#### THE TASK
Everything from the line containing "Given: Check the 阅读并同意 agreement checkbox" through the line containing "Task: Select the 射正 stat label" should be repeated exactly, and nothing else from the data.

#### SUPPLIED ENTRIES
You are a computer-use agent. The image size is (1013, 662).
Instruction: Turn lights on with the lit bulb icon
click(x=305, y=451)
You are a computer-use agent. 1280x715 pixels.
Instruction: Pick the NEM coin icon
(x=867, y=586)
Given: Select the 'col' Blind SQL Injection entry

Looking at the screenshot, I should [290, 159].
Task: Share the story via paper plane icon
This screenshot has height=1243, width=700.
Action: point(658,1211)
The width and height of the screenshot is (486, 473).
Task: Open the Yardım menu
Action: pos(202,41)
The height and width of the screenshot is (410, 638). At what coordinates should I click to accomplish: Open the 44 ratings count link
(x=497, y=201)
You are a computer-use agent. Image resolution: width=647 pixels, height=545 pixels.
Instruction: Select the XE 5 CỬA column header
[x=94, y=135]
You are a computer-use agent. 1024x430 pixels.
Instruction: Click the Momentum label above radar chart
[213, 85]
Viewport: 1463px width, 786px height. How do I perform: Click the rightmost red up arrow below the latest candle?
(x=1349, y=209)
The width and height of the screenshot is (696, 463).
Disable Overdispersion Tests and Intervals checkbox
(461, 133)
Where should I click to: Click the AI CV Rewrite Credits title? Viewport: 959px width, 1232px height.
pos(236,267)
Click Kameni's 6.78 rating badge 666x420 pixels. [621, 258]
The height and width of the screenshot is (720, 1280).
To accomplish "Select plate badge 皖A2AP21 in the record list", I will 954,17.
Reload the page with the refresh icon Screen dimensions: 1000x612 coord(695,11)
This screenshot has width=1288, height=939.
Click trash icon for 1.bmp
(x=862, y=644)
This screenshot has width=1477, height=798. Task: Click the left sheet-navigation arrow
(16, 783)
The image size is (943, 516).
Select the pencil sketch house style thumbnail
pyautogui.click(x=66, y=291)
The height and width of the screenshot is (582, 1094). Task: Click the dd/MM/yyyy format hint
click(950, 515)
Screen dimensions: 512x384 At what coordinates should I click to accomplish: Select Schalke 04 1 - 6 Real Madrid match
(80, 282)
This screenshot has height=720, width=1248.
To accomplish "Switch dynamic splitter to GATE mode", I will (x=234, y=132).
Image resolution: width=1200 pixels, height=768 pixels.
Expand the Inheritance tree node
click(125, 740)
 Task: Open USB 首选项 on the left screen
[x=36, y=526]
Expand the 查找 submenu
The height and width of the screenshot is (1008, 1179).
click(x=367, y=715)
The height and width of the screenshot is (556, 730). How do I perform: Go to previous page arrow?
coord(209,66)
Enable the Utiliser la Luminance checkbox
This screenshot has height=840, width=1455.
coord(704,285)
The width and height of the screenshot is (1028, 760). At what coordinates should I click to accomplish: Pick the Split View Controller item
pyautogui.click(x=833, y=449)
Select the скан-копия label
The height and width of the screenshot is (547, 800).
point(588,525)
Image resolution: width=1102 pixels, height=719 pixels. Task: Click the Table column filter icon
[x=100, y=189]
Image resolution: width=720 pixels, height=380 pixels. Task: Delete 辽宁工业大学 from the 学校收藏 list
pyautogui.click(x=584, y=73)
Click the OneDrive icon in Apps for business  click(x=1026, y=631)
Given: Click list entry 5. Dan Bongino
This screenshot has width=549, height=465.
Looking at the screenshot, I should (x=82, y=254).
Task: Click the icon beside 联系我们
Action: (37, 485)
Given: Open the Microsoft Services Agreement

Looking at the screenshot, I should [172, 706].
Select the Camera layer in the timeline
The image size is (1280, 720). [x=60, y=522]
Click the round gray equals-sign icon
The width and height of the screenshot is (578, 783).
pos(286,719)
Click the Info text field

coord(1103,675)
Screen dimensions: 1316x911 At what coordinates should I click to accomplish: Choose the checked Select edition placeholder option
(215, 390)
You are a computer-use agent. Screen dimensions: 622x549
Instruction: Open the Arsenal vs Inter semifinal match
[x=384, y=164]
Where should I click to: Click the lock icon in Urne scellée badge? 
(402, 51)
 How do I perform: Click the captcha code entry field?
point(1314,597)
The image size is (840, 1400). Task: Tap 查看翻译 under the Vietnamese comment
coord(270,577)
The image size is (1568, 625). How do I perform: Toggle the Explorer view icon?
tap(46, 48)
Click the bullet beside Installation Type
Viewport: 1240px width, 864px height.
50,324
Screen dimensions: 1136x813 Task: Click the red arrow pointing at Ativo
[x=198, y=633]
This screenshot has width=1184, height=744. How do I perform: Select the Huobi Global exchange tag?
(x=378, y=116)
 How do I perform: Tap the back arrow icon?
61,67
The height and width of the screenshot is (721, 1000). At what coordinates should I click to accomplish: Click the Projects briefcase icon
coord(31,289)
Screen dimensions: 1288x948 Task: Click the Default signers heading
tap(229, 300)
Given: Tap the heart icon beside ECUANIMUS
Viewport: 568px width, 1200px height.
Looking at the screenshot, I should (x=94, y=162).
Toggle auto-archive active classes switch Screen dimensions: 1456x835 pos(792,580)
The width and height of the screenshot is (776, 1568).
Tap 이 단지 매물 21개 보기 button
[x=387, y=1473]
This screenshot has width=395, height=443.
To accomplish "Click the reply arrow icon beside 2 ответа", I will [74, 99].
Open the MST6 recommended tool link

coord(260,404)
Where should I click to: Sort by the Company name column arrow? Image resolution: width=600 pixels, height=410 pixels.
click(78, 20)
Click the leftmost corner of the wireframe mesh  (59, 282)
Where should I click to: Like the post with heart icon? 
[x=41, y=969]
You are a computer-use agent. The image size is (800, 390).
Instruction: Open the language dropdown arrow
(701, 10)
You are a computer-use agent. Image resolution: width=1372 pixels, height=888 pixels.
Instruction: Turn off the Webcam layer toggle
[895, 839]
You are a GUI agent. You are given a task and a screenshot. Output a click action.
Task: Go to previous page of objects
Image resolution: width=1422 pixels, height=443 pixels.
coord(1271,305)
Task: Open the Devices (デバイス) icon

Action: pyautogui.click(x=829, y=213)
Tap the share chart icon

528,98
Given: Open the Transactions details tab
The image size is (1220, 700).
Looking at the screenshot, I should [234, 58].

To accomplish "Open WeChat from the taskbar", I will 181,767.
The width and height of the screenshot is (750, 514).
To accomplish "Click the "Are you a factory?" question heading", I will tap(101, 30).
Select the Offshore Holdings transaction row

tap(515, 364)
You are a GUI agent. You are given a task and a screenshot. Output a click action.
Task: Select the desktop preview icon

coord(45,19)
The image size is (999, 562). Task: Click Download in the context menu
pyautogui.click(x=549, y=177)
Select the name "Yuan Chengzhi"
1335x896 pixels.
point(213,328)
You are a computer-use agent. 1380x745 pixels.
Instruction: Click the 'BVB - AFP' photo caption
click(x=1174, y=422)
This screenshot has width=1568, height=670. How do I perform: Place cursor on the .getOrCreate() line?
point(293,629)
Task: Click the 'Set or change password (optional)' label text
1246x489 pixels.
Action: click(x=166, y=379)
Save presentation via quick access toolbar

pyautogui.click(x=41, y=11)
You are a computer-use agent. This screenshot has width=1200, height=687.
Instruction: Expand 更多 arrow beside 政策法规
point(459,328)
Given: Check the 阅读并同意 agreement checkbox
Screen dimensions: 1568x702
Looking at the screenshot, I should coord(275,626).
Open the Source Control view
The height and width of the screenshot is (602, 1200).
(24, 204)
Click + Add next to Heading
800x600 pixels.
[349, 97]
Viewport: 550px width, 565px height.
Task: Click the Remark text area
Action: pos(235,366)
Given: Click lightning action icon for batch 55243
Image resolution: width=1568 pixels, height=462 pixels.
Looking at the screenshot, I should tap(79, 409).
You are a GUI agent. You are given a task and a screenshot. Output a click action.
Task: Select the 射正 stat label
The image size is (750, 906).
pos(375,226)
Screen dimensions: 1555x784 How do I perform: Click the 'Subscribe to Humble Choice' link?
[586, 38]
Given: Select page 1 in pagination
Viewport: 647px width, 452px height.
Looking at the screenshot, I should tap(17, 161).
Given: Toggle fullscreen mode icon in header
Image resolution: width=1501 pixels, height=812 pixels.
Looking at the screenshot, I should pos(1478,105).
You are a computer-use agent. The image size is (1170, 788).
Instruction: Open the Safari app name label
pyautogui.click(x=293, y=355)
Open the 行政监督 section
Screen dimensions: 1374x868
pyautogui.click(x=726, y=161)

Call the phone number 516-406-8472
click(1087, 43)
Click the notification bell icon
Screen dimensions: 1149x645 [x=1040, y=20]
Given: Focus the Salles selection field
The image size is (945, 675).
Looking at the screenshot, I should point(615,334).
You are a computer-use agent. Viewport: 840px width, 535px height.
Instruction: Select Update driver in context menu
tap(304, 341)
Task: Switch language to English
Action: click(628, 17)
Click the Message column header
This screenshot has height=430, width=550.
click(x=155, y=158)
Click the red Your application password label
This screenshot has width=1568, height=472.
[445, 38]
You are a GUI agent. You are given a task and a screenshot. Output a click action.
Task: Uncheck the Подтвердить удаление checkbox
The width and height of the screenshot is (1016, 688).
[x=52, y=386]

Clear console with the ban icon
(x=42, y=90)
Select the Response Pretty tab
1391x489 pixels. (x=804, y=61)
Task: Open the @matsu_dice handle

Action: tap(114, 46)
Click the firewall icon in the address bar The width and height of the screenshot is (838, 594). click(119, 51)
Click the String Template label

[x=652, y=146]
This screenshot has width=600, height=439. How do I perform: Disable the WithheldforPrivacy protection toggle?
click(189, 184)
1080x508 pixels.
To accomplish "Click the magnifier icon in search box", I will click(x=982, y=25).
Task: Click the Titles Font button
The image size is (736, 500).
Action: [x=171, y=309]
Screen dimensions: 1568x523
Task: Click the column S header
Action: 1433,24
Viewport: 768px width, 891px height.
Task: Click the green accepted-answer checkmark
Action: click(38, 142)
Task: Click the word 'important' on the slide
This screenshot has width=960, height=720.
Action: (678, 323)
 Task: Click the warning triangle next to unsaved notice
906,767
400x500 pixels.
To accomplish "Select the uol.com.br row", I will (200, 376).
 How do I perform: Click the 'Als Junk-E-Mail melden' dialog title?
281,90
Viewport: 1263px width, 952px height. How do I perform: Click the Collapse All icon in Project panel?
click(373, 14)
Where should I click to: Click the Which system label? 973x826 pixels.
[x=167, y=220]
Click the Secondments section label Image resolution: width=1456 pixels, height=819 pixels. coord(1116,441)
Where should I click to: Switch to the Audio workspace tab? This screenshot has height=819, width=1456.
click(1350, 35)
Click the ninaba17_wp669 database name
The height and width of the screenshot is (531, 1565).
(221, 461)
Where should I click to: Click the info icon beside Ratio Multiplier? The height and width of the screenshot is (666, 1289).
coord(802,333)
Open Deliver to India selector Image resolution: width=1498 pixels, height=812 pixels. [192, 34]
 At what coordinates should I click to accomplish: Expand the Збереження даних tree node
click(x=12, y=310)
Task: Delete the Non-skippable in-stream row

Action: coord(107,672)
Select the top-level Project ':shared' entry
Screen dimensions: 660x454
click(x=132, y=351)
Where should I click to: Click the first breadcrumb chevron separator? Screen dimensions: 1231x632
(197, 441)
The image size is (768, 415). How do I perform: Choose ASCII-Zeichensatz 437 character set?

#### EXERCISE RESPONSE
Given: Check the 阅读并同意 agreement checkbox
Screen dimensions: 1568x702
Looking at the screenshot, I should coord(275,626).
Open the Source Control view
The height and width of the screenshot is (602, 1200).
(24, 204)
Click + Add next to Heading
800x600 pixels.
[349, 97]
Viewport: 550px width, 565px height.
Task: Click the Remark text area
Action: pos(235,366)
Given: Click lightning action icon for batch 55243
Image resolution: width=1568 pixels, height=462 pixels.
Looking at the screenshot, I should tap(79, 409).
You are a GUI agent. You are given a task and a screenshot. Output a click action.
Task: Select the 射正 stat label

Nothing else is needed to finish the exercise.